▶ **Given records**
+ + + + +

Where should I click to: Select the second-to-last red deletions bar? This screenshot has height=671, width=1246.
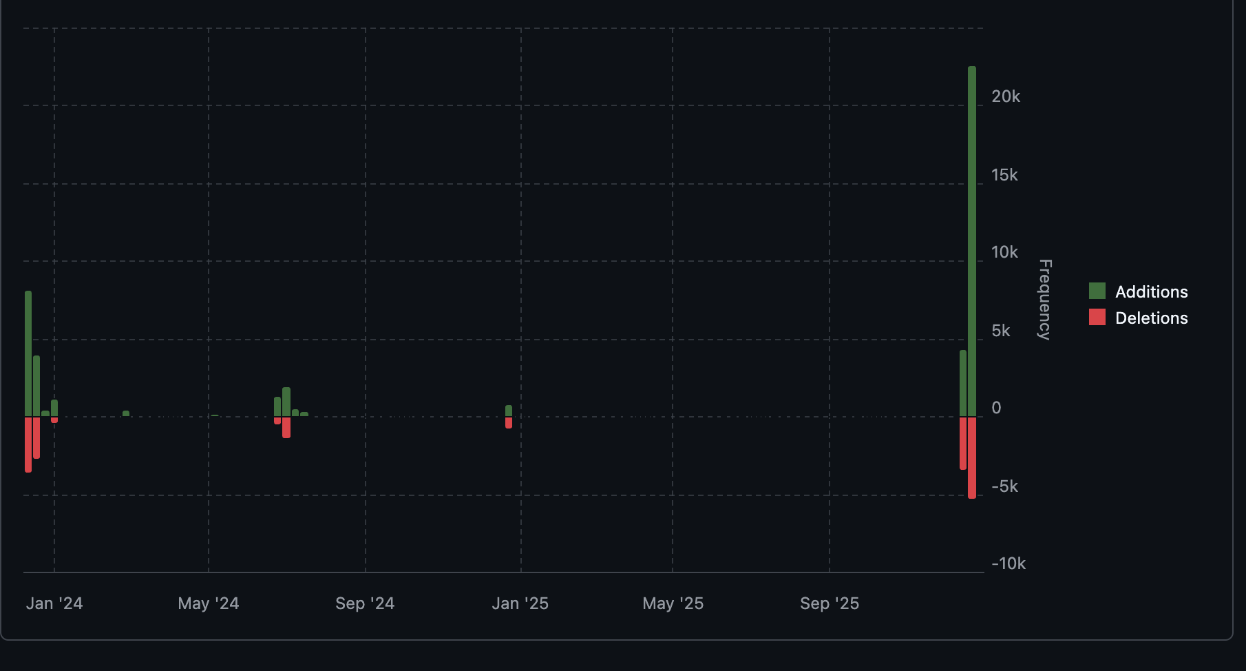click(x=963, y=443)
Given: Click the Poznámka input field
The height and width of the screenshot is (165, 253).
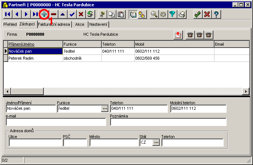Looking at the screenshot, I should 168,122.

+ + + + +

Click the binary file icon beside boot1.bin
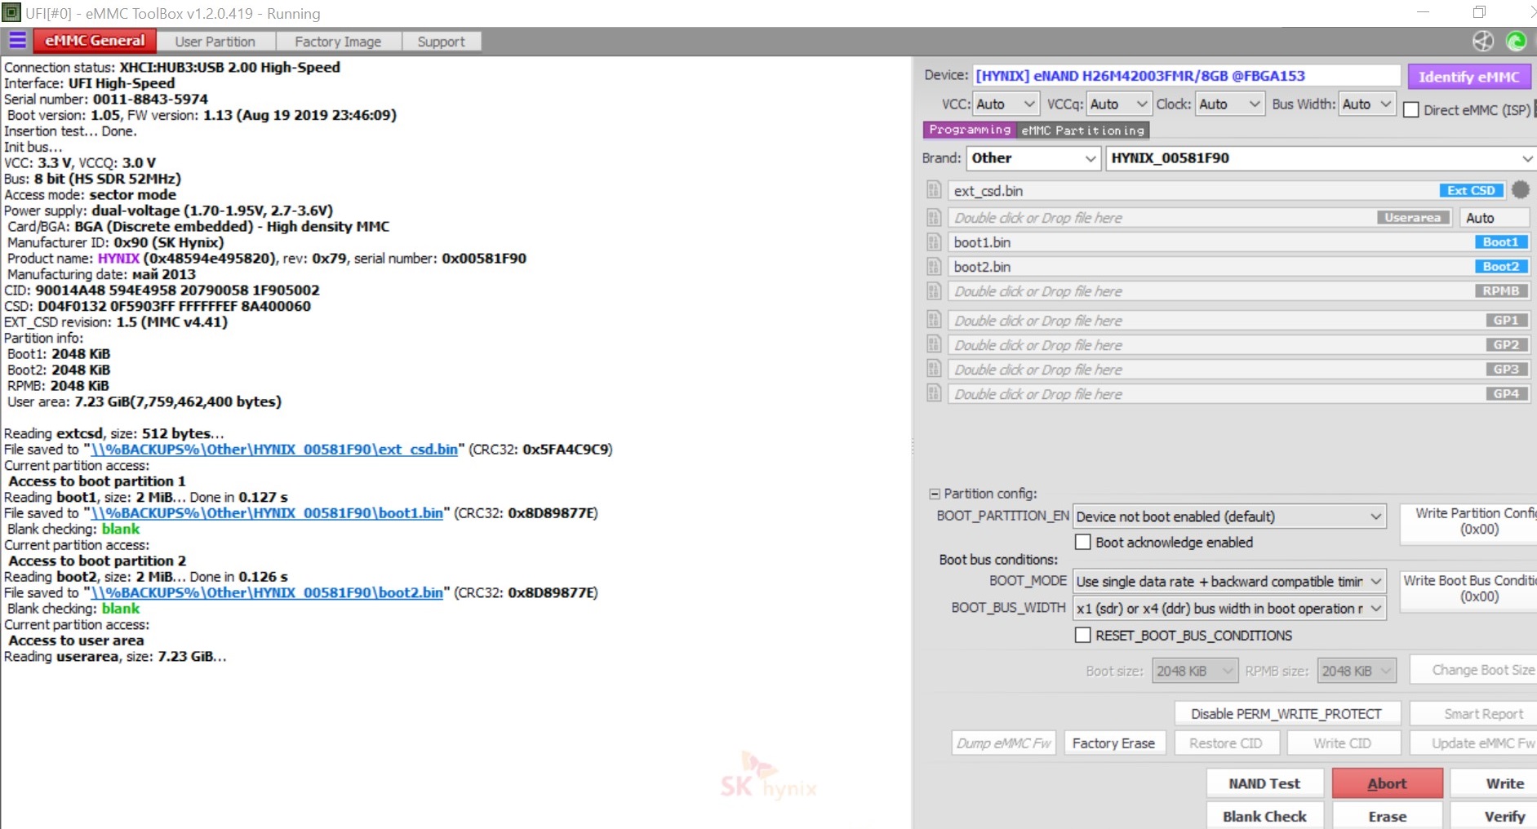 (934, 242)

+ + + + +

▶ **Task goal**
Pick out every line of the records in which the string "width" appears, and copy each of those lines.

▶ **Solution**
Where should I click to: Select the second-to-last red deletions bar? This screenshot has height=671, width=1246.
The height and width of the screenshot is (165, 253).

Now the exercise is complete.